An effective approach to non-parallel voice conversion (VC) is to utilize deep neural networks (DNNs), specifically variational auto encoders (VAEs), to model the latent structure of speech in an unsupervised manner. A previous study has confirmed the effectiveness of VAE using the STRAIGHT spectra for VC. However, VAE using other types of spectral features such as melcepstral coefficients (MCCs), which are related to human perception and have been widely used in VC, have not been properly investigated. Instead of using one specific type of spectral feature, it is expected that VAE may benefit from using multiple types of spectral features simultaneously, thereby improving the capability of VAE for VC. To this end, we propose a novel VAE framework (called cross-domain VAE, CDVAE) for VC. Specifically, the proposed framework utilizes both STRAIGHT spectra and MCCs by explicitly regularizing multiple objectives in order to constrain the behavior of the learned encoder and decoder. Experimental results demonstrate that the proposed CDVAE framework outperforms the conventional VAE framework in terms of subjective tests.
Discussion
In Section 4, we have shown that our proposed CDVAE framework successfully utilizes cross-domain features to improve the capability of VAE for VC, and outperforms the baseline VAE-based VC system in the subjective tests. The question is: how does the underlying speech model benefit from our framework?

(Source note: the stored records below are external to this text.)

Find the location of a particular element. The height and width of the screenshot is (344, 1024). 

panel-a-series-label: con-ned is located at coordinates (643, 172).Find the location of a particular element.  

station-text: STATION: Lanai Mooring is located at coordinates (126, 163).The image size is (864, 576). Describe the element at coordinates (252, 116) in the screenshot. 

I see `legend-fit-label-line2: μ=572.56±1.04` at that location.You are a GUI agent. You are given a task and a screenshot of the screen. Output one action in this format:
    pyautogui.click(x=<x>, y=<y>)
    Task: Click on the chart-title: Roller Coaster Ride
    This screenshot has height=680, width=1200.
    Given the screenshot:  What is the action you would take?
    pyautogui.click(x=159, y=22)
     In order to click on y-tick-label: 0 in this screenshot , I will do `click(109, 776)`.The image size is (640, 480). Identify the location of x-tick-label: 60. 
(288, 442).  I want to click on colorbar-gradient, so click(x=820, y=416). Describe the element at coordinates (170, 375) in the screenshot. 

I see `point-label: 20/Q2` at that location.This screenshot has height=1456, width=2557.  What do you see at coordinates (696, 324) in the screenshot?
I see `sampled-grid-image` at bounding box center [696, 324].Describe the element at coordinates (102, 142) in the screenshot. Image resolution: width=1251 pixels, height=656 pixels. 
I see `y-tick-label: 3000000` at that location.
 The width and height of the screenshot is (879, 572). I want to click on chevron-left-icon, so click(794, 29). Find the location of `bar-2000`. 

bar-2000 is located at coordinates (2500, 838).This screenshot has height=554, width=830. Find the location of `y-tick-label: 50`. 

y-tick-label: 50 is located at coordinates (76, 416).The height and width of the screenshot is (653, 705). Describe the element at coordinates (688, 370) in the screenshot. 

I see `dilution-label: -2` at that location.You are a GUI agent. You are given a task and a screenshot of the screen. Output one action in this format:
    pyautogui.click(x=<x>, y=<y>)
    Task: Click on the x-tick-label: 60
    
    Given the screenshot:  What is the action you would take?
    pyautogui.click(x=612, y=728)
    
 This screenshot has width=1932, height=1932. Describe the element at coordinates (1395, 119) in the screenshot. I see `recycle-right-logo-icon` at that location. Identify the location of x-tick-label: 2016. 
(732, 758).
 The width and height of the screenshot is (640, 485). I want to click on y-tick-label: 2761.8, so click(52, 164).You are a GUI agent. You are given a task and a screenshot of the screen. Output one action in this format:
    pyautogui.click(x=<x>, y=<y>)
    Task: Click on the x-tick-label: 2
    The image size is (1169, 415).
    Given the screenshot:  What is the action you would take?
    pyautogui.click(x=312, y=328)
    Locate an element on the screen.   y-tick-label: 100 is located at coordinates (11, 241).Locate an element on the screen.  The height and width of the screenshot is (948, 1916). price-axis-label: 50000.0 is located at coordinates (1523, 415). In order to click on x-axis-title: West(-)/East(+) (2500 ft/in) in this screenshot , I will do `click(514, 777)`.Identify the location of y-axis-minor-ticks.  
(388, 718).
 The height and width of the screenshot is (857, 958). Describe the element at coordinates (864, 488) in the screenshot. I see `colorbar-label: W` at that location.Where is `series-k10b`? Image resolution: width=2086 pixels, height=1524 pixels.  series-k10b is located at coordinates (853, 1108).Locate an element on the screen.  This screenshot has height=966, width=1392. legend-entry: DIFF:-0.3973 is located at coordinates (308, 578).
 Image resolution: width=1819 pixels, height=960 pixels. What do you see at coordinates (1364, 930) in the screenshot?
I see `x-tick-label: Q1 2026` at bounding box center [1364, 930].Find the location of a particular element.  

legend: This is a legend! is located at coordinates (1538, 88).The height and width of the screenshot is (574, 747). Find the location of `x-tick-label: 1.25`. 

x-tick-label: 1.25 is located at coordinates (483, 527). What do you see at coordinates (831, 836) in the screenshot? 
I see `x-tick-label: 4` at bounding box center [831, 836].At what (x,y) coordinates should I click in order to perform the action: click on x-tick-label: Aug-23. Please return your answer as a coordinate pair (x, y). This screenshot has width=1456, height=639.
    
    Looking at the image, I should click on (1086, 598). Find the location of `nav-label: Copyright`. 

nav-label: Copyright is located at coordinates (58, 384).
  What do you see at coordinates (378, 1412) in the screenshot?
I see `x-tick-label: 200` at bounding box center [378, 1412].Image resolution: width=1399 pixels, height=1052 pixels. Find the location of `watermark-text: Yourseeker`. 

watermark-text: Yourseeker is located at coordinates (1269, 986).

Recall that the viability of the VAE framework relies on the decomposition of input frames, which is assumed to be composed of a latent code (in VC, phonetic code or linguistic content) and a speaker code. Ideally, when applying VAE to VC, the latent code should contain solely the phonetic information of the frame, with no information about the speaker. However, this decomposition is not explicitly guaranteed. Hand-crafted features like SP or MCCs possess their own natures, thus even for the same input frame, the required information to reconstruct the inputs from different feature domains may differ. When trained with one feature alone, only the necessary information to reconstruct that feature is left in the latent code, thus the VAE framework might fit the property of that specific feature too well, losing the generalization ability. One way to reinforce decomposition is to involve as many speakers as possible during training, which may not necessarily lead to better decomposition. Our proposed framework forces the encoder to act more like a speaker-independent phone recognizer, thus filters out unnecessary, speaker-dependent information of the input feature. As a result, our framework not only achieves cross-domain feature property satisfaction, but learns more disentangled latent representation of speech.
In the future, we plan to investigate in detail the above assumption. In addition, Wasserstein generative adversarial network (WGAN) [24] has been introduced to the conventional VAE-based VC method [18] for improving the naturalness of converted speech, so we also plan to introduce WGAN to the proposed framework.